Lors de son allocution, Macron a affirmé que « le nucléaire est clé pour réconcilier à la fois l’indépendance et donc la souveraineté énergétique, la décarbonation et donc la neutralité carbone à horizon 2050, et la compétitivité et donc la création d’emplois de nos économies. » Il a mis en lumière les lessons tirées de la guerre en Ukraine, qui a remis en question la dépendance des pays aux importations d’énergie fossile.

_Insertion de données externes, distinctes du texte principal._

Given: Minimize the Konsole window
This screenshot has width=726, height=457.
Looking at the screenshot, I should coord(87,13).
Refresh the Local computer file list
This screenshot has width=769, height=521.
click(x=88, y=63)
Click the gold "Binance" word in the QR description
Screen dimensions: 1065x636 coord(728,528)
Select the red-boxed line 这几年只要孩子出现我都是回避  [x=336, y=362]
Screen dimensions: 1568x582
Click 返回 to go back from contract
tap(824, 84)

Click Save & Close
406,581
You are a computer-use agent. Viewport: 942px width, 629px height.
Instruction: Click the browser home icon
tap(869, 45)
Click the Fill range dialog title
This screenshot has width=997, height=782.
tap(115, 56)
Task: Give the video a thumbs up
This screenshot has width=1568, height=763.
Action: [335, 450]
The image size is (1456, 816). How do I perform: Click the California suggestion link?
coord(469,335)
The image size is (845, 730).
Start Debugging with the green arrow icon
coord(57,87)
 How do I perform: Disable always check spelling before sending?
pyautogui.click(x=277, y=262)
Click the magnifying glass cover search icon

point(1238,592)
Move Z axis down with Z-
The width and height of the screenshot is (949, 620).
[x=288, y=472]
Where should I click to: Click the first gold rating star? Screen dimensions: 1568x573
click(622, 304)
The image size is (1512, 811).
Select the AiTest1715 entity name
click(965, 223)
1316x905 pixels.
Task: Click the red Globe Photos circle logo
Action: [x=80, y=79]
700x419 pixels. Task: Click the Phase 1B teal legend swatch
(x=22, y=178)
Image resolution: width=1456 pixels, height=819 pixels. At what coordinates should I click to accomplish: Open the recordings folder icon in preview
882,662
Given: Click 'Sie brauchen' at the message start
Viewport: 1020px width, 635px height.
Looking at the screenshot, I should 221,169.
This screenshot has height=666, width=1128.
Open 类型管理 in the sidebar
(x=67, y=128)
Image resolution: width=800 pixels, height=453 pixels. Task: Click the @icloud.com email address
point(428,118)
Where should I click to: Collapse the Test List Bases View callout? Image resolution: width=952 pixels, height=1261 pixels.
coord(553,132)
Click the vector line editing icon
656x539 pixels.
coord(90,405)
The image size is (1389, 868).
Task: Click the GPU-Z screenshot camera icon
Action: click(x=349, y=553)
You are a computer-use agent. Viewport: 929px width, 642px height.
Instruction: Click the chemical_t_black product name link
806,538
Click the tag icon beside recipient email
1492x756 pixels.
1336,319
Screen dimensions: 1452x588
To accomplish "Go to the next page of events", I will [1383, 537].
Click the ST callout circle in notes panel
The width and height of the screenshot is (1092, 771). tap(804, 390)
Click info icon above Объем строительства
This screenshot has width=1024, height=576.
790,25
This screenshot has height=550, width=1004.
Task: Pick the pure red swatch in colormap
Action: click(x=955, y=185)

Ce sommet, qui s’inscrit dans la continuité de celui de Bruxelles en 2024, regroupe environ quarante représentants d’États. Macron a exhorté chaque acteur, qu’il soit public ou privé, à s’engager en faveur de l’énergie nucléaire, qu’il qualifie de « véritable secteur d’avenir » nécessitant des capitaux conséquents. « Les banques et fonds d’investissement doivent faire un effort (…) pour les projets les plus risqués », a-t-il ajouté.
Cependant, la rencontre a été émaillée d’incidents, deux militants de Greenpeace ayant tenté de faire interrompre l’événement en déployant une banderole accusant le nucléaire de soutenir la guerre de la Russie. En parallèle, la question de la flambée des prix du carburant a suscité des discussions. Les ministres de l’Énergie du G7 se sont également réunis pour aborder cette problématique. Roland Lescure a exprimé son inquiétude face à des prix dépassant les 2 euros par litre, qualifiant la situation de malheureuse mais « normale », tout en incitant les citoyens à faire jouer la concurrence.